In the realm of film restoration, AI algorithms can identify common imperfections found in damaged films, such as scratches, dirt, and flickering, using extensive databases. Rodolphe Chabrier, co-founder of French VFX powerhouse Mac Guff, emphasized the potential of AI to not only restore damaged images but also interpret and improve them. This means that the quality achieved through restoration can surpass the original expectations of filmmakers like the Lumière Brothers.
However, the debate also raised questions about the limits of correction and the need for transparency. Institutions like INA aim to preserve heritage and promote accessibility to archival content. They focus on enhancing the quality of poor-quality archives, rather than attempting to reconstitute films. It is vital to maintain traceability back to the original material.

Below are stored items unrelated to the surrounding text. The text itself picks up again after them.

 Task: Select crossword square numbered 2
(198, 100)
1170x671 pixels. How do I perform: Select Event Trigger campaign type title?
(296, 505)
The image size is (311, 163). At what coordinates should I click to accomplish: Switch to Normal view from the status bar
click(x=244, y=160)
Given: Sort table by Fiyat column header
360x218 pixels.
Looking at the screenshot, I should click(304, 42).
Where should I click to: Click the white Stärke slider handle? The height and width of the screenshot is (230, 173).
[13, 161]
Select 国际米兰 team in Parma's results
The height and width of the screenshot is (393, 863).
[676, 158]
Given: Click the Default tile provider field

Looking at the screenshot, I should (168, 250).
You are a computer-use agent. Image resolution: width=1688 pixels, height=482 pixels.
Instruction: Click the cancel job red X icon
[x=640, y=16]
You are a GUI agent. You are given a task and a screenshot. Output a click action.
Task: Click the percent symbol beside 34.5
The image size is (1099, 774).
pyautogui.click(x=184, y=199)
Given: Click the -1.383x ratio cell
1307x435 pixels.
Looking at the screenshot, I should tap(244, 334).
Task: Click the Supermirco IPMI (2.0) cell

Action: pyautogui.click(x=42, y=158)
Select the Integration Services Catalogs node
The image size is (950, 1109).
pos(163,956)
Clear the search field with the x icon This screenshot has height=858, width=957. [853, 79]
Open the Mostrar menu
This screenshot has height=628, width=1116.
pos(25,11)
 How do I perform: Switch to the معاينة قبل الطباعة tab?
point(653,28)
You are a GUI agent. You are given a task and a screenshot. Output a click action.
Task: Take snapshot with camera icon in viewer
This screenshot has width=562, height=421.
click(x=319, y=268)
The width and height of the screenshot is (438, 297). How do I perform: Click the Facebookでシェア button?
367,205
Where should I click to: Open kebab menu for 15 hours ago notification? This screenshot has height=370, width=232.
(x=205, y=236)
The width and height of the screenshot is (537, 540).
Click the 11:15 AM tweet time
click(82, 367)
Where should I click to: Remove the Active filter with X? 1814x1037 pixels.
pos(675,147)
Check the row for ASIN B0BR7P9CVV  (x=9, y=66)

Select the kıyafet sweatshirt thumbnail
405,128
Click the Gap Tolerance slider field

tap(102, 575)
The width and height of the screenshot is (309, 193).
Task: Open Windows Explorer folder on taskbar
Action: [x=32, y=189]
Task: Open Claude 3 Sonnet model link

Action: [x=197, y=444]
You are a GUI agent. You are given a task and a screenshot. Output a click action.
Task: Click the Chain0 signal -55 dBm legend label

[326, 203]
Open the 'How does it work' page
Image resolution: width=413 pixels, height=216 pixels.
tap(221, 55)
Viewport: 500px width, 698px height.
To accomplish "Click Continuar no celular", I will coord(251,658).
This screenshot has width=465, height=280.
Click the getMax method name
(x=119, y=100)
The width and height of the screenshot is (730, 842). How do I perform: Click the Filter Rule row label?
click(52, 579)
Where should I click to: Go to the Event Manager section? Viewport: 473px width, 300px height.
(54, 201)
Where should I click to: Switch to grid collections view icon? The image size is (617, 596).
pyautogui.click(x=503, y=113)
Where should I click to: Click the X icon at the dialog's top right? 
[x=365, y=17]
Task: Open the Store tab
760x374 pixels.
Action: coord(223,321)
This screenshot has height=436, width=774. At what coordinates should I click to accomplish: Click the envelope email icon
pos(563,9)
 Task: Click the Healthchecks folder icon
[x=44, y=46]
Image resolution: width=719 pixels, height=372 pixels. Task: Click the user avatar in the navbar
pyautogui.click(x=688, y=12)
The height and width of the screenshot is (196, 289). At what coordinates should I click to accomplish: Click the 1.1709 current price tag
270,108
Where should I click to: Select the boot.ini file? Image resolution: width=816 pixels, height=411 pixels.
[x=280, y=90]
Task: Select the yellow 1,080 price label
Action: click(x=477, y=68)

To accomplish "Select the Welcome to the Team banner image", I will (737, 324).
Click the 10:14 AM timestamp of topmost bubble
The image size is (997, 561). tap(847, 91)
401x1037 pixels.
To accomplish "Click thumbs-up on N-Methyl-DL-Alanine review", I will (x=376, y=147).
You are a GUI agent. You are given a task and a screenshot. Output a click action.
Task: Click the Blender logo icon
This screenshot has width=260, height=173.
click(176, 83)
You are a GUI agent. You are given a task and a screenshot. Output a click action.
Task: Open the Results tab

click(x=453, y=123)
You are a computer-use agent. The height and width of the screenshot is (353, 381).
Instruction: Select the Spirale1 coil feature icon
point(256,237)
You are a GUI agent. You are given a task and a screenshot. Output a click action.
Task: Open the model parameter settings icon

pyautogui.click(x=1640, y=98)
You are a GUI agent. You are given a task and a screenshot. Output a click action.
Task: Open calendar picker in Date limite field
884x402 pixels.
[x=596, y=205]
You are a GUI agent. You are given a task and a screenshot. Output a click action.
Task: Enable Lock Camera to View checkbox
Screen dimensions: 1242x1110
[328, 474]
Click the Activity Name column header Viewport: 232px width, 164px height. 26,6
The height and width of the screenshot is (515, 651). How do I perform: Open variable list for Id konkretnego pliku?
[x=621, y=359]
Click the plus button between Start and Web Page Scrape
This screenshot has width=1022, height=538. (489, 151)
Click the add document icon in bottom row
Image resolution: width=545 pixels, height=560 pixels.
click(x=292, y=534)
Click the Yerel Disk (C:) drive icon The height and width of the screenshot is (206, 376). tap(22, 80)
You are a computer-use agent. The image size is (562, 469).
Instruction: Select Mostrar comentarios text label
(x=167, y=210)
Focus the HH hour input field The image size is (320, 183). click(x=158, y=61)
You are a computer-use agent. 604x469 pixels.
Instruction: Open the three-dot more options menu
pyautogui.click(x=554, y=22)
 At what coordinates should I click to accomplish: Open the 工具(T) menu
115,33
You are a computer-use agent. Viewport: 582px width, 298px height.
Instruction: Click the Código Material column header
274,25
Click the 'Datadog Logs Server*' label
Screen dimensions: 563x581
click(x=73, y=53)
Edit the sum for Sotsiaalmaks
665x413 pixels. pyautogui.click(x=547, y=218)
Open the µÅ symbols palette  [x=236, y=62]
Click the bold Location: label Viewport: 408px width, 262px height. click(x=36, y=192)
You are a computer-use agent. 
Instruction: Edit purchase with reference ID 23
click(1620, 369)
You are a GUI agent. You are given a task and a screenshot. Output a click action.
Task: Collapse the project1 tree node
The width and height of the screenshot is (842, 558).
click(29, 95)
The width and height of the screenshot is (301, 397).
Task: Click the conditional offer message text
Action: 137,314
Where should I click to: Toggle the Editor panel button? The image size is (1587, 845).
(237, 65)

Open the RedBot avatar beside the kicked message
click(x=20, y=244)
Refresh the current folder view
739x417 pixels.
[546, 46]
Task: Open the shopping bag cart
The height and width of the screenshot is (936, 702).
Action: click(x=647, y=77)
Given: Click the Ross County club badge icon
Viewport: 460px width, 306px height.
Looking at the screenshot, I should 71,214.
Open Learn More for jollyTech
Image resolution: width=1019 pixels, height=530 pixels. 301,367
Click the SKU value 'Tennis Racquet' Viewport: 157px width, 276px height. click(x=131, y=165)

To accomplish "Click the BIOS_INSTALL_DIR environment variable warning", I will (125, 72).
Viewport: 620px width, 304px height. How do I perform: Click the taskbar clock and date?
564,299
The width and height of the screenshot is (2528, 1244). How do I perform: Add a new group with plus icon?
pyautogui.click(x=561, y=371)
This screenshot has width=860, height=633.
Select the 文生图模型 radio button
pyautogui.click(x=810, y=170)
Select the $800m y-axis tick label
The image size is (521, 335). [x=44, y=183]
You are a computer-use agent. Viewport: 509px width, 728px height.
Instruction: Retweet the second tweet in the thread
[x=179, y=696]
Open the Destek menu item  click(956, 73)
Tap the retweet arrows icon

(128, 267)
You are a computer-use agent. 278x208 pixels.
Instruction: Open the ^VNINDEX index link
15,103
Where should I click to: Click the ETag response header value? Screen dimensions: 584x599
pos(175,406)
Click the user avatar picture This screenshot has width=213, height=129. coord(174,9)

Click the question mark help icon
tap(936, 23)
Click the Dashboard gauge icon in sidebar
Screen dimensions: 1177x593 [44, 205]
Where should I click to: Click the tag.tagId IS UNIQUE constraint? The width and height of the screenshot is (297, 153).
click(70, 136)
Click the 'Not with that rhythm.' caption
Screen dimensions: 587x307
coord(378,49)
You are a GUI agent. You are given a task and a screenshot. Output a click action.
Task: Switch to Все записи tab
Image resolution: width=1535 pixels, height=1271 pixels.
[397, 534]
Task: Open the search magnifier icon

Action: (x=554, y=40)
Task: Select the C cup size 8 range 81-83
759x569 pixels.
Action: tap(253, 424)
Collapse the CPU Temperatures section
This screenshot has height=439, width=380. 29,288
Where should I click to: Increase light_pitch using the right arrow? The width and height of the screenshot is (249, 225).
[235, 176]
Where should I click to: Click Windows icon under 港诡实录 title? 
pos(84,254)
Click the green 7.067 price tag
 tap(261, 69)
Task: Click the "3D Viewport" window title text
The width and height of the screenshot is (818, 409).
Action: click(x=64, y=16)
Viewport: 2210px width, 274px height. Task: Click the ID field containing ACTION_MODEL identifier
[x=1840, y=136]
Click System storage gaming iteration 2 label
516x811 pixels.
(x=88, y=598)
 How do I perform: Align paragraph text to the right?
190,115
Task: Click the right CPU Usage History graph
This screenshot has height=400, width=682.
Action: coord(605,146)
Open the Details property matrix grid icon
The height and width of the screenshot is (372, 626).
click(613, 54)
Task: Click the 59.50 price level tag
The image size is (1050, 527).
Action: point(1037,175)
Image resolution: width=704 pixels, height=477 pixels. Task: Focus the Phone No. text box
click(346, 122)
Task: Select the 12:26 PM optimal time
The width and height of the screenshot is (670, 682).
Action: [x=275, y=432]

One application of AI technology discussed during the debate was the resurrection of historic and deceased celebrities. Mac Guff’s César-winning generative AI tool, Face Engine, was used to bring back legendary French actor Jean Gabin for an interview on a television show. While the technology raises questions about the use of original datasets to develop AI algorithms, Chabrier believes it is the responsibility of film producers to navigate clearance rights.
The discussion highlighted the potential for AI to offer new perspectives on filmmaking and images of the past. By working as an artistic partner, AI can bring a fresh approach to the creative process. Film journalist Julien Dupuy referred to Peter Jackson’s film They Shall Not Grow Old as an example of using AI to present original World War I footage in a new and immersive way.
The opinions of artists themselves on the role of AI in filmmaking vary. Lumière laureate Tim Burton expressed concerns about the technology, describing it as sucking something from the soul or psyche, implying a loss of humanity. However, others view AI as a tool for inspiration rather than replication, similar to visiting a museum as an artist seeking inspiration.
As the field of AI continues to evolve, the potential for its application in heritage film restoration is significant. While there are ethical and creative considerations, AI algorithms have already proven their ability to enhance and revitalize old films, breathing new life into our cinematic heritage.